Agency workers often find it difficult to access training and keep up with their continuing professional development, usually having to take time off work and pay for costly courses out of their own pocket.
David Cahill, Liquid Personnel’s Midlands manager said: “Agency workers were left on their own in terms of their professional development, and they were hitting a glass ceiling.”
Wolverhampton aims to give their agency workers access to all the training available to permanent staff, so that their workforce is “as highly trained as possible,” Cahill said.
The council hopes this will make them more attractive as an employer, having experienced difficulty in the past with competition from nearby Birmingham.
Susan Serventi,workforce development manager at Wolverhampton, said the council are trying to be “really pro-active” about training agency staff.

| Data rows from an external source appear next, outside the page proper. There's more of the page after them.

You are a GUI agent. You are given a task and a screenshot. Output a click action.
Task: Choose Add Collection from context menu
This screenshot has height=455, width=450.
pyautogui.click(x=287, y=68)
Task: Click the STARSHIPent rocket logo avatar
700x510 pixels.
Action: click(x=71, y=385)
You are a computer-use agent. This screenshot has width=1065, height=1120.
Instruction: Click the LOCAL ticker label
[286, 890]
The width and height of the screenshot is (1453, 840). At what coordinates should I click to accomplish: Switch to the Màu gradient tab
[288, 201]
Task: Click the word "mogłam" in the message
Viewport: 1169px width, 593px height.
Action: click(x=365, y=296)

“If we are going to have them working with our vulnerable people, we want them to be meeting all the standards we would expect of our permanent staff,” she said.
She added the council hopes they will be able to bring some of these agency workers into their permanent workforce.
Liquid Personnel will supply the authority with all of its agency social work staff through the council’s in-house agency Yoo Recruit, and in turn all Wolverhampton social workers both agency and permanent will have access to the recruitment agency’s online portal of training courses and professional development tools.
Agency staff will also be given access to all of the in-house training made available to permanent staff by the council.
The programme is to launch on 17 November.